Article 1 focuses on a person’s capacity to meet their basic needs, including (but not necessarily limited to) a place to live, heating, food, clothing and personal hygiene.

In AT, the Court of Appeal emphasised that Article 1 of the Charter is a freestanding right requiring the state to respect and protect human dignity. It is not coextensive with either:

  • Article 4 of the Charter / Article 3 ECHR (inhuman or degrading treatment), or
  • Article 7 of the Charter / Article 8 ECHR (private and family life).

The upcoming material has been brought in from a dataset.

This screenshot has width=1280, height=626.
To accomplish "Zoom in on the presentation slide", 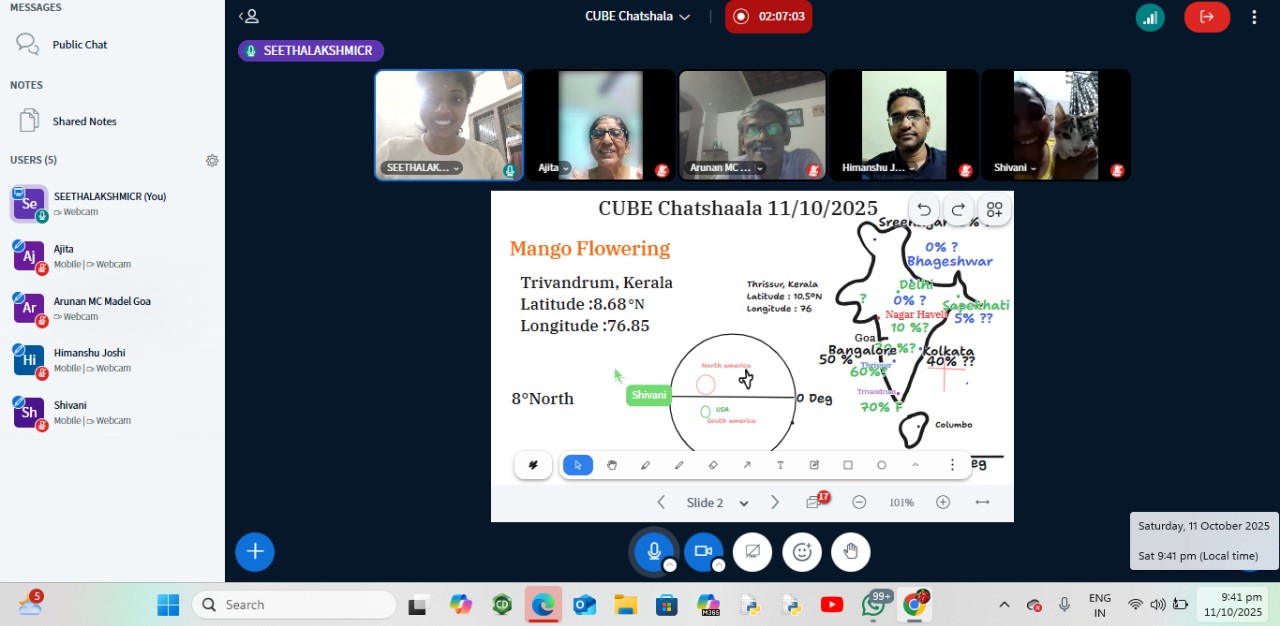I will [x=942, y=502].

While there may be significant evidential overlap, Green LJ rejected the idea that a breach of Article 1 necessarily depends on establishing a breach of Articles 3 or 8 ECHR. The analytical frameworks are distinct, albeit related, and the question for Article 1 is not whether the person has suffered inhuman or degrading treatment, but whether there is an actual and current risk of indignity. The Court of Appeal acknowledged that Article 1 of the Charter may therefore protect individuals whose circumstances fall short of the Article 3 ECHR threshold. The Court of Appeal declined to define the precise “daylight” between those provisions, but its reasoning makes clear that they are not coterminous.

That analysis suggests there may be circumstances where it is advantageous for a claimant to plead a breach of Article 1 instead of, or in addition to, ECHR rights, in particular for the following reasons:

  • The state as a whole is responsible. In AT, the Court of Appeal made clear that the state as a whole has a continuing duty to ensure Charter rights are capable of being effectively enforced (see paragraphs 160 to 169). The Secretary of State may, in certain circumstances, be held responsible for a Charter breach even where the relevant decision was taken by a local authority or other public authority.
  • Only state support is legally relevant. Under Article 1, a person’s capacity to alleviate the actual and current risk of indignity is to be assessed by reference to state measures only. Availability of charitable or other non-state support does not satisfy that legal duty, because the state itself must ensure Charter rights are effectively protected.
  • Precarious provision is insufficient. Temporary arrangements (such as short-term refuge accommodation) will be insufficient to comply with the Charter (see paragraph 112). In this respect it appears that the Homelessness Code of Guidance, updated at §7.41 to account for AT, may misstate the law insofar as it suggests that short-term hostel accommodation will suffice to avoid a Charter breach.
  • The available remedies. As with all Charter rights, inconsistent domestic legislation must be disapplied, not merely declared incompatible as under the HRA.

Conclusion

Nearly a decade after the Government declared its intention to remove the Charter from domestic law, it continues to operate as a meaningful and, in some cases, decisive source of protection for certain EU citizens in the UK.

While this blog discusses Article 1 and interrelated rights, numerous other rights are protected by the Charter, which EU citizens may also seek to bring into play in the right case. 

In Article 1 cases, the Charter’s continuing practical importance will be for the most vulnerable: those fleeing domestic violence, lone parents unable to work, primary carers, people living with illness or disability, and those who are homeless, facing homelessness, or reliant on temporary shelters or foodbanks. For these EU citizens, the Withdrawal Agreement has provided a route to state support that would otherwise have been blocked.